The mortgage or deed of trust may also contain a due-on-sale clause. This clause gives the lender the right to demand the full payment of the loan if you sell the property. The due-on-sale clause is important to remember if you’re considering selling the property before you’ve paid off the loan.

The Truth in Lending Act Disclosure Statement

The Truth in Lending Act Disclosure Statement is a form required by the Truth in Lending Act. This act was enacted to promote the informed use of consumer credit by requiring disclosures about its terms and cost. The form must be provided to the borrower at or before consummation of the transaction.

The form includes important information such as:
– The APR
– The amount financed
– The total number of payments
– The finance charge
– The payments schedule
– A statement that the borrower has the right to prepay the loan in full or in part at any time without penalty

The Good Faith Estimate

The Good Faith Estimate (GFE) is one of the most important documents you will receive when you apply for a mortgage loan. The GFE form is a three-page document that provides you with critical information about your loan terms, estimated costs, and potential risks. It is important to review your GFE carefully and understand all of the fees and charges before you commit to a loan.

The GFE must be provided to you within 3 days of applying for a loan, and it must contain an estimate of all settlement costs. These costs may include:
-Loan origination fee
-Discount points
-Appraisal fee
-Credit report fee
-Title insurance
-Escrow deposit for taxes and insurance
-Homeowners insurance premium
-Mortgage insurance premium (if required)
-Settlement or closing agent fees
-Other miscellaneous fees

The Appraisal

The appraisal is one of the most important loan documents when it comes to investment properties. This document will state the value of the property and can impact the loan amount you are approved for. It is important to have a realistic idea of the value of the property before applying for a loan.

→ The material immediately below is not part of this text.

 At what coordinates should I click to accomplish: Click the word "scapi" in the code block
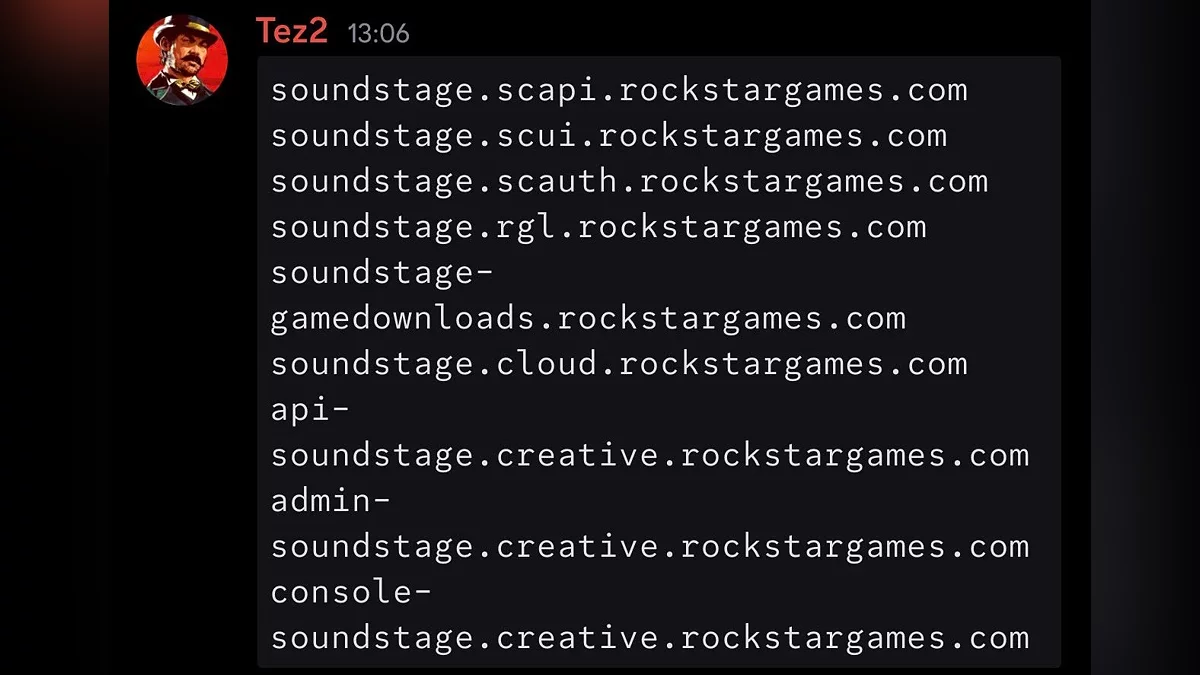point(547,90)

The Homeowners Protection Act

The Homeowners Protection Act (HPA) of 1998 requires lenders to cancel Private Mortgage Insurance (PMI) on home loans when the principal balance reaches 78% of the original value of the home.

For homes purchased after July 29, 1999, loans backed by the Federal Housing Administration (FHA), Veterans Affairs (VA), or any other federal program are also covered by the HPA.

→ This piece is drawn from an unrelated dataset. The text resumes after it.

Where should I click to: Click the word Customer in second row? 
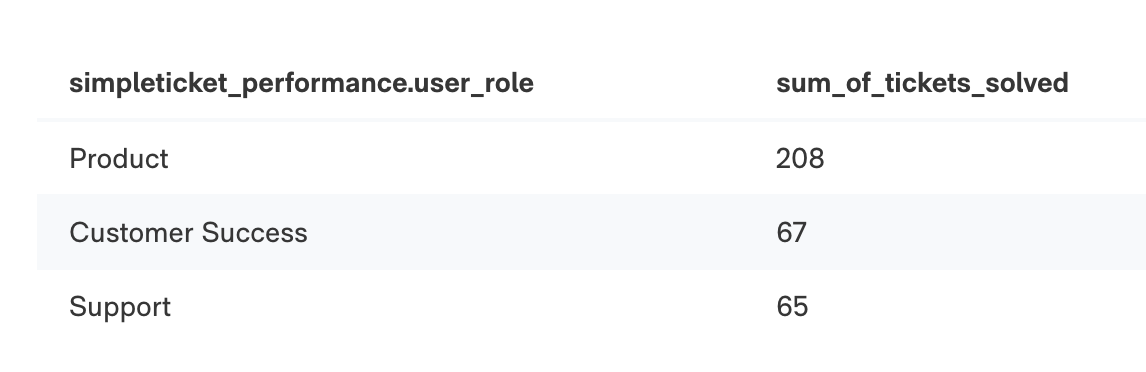coord(132,233)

Lenders must notify borrowers that they have the right to request cancellation of PMI once the loan balance reaches 80% of the original value of the home, as long as they are current on their loan payments.

The HPA gives borrowers the right to request a PMI cancellation once the loan balance reaches 80% of the original value of their home, as long as they are current on their loan payments. The HPA also requires lenders to automatically cancel PMI when the loan balance reaches 78% of original value, unless the borrower requests otherwise.

The Mortgage Insurance Premium

The Mortgage Insurance Premium (MIP) is insurance that protects the lender in the event that you default on your loan. The MIP is required for all FHA loans, and is usually an annual premium that is paid in monthly installments along with your mortgage payment. The amount of the premium varies based on the loan amount, the length of the loan, and the initial loan-to-value ratio (LTV), but typically ranges from 0.45% to 1.05% of the loan amount.

The Settlement Statement

The first document you’ll see is the settlement statement, or “HUD-1.” It itemizes all the costs involved in buying or refinancing a home.

The loan amount is listed as “loan funds” at the top right of the settlement statement. This is the amount you’re borrowing.

The next section breaks down all of the costs associated with the loan, including points, origination fees, appraisal fees, title insurance and escrow fees.

The final section of the HUD-1 shows how much money you’ll need to bring to closing. This includes your down payment and any prepaid interest or escrow funds required by the lender.